The Polstons adopted 4-month-old Jacob last year and 3-month-old Rachel in July, both through CARE. Both are children of black and white parents. The Polstons have two children of their own, Christopher, 10, and Rebecca, 8.

"CARE comes from a place of real concern for the child," said Laurie Richards, a District woman who, with her husband, David, has adopted two Asian children. Fellon performed the initial interviews (called a "home study") for the Richards when they adopted their second daughter, Ahana Prya, an 18-month-old from India. Their eldest daughter, 5-year-old Ariani from Indonesia, is also adopted.
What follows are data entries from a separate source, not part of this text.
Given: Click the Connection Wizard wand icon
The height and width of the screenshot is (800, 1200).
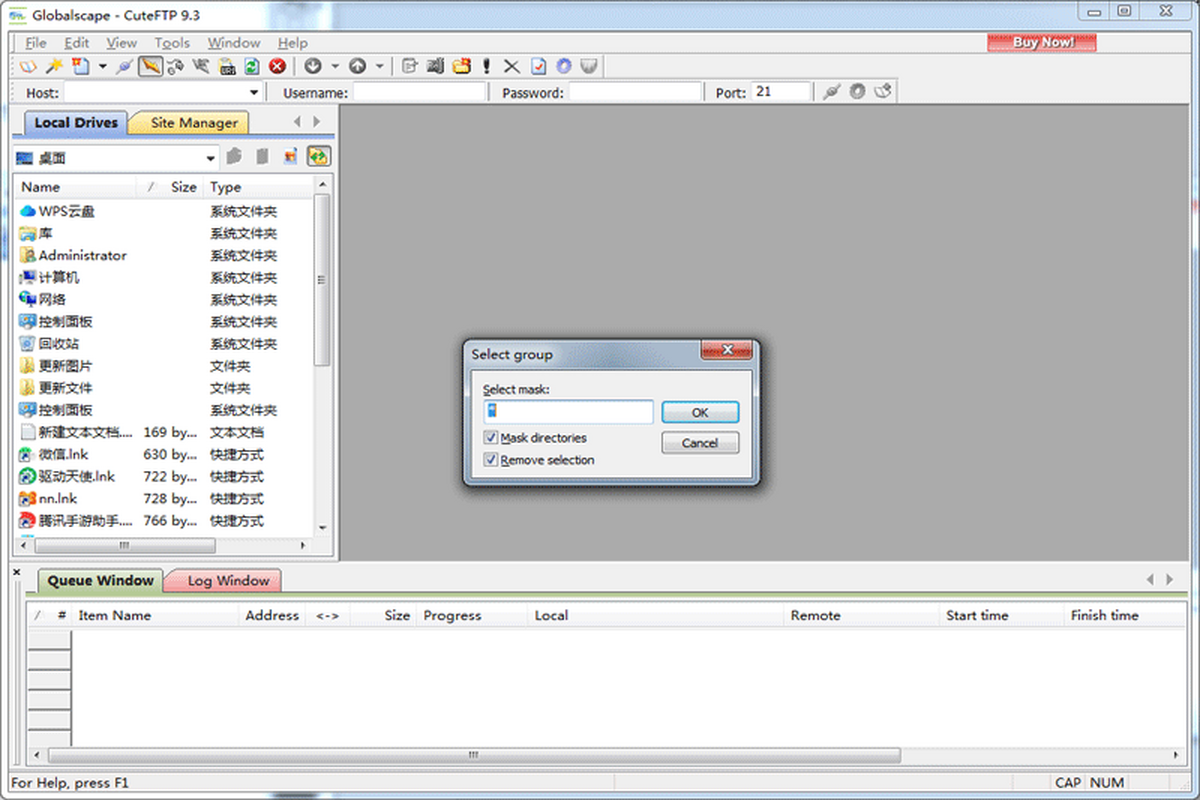Looking at the screenshot, I should point(54,67).
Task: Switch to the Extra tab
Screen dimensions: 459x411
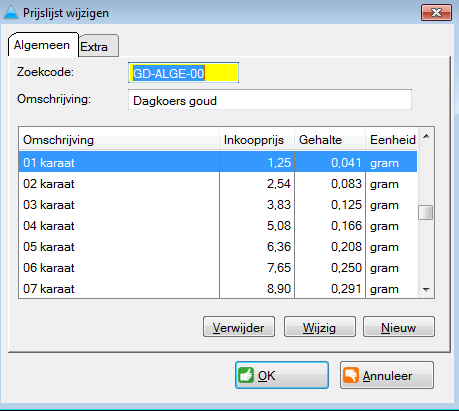Action: click(99, 46)
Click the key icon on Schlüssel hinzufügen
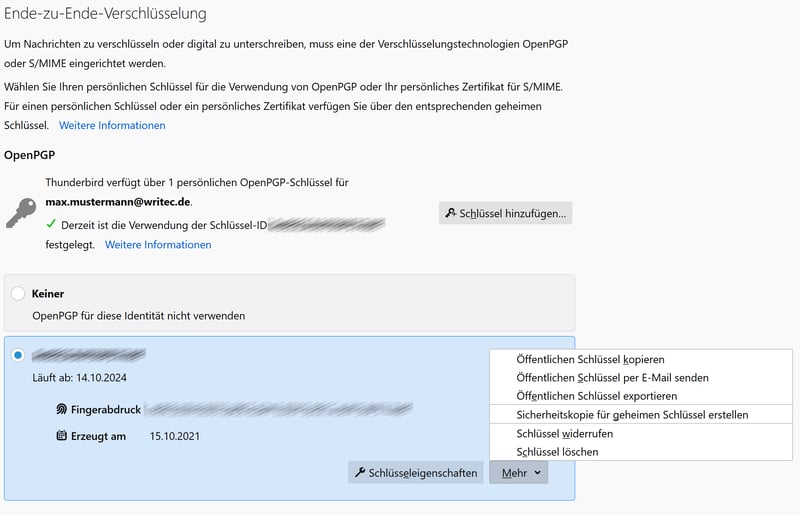800x515 pixels. pos(451,213)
By seeking to adopt a handicapped child, Jackie Altoff said, "I thought I was taking this wonderful humanitarian step . . . . They said there was no way they would place a kid in a house with six others. They suggested I see a psychiatrist."

She said she first considered adopting a child with Down's syndrome when she saw children who had the condition in an infant stimulation class.

"They were so cute. My vision of a retarded person was like a vegetable. But these babies were developing. Some of them were on the appropriate level for their ages . So I started looking for a Down's baby," she said.

"We are considered a nontraditional agency," Fellon conceded. "One battle we took on this year was to convince agencies to place healthy children with single parents. We made some inroads. We got some agencies to consider it, but what happened in every case was the agencies accepted our home studies but placed the child with a two-parent family."

Fellon said she believes the difficulties for hard-to-place children and nontraditional adoptive children reflect "our society's prejudice about who the best parents and the best children are . . . . if you're single or a child who is handicapped or older, you're second-class."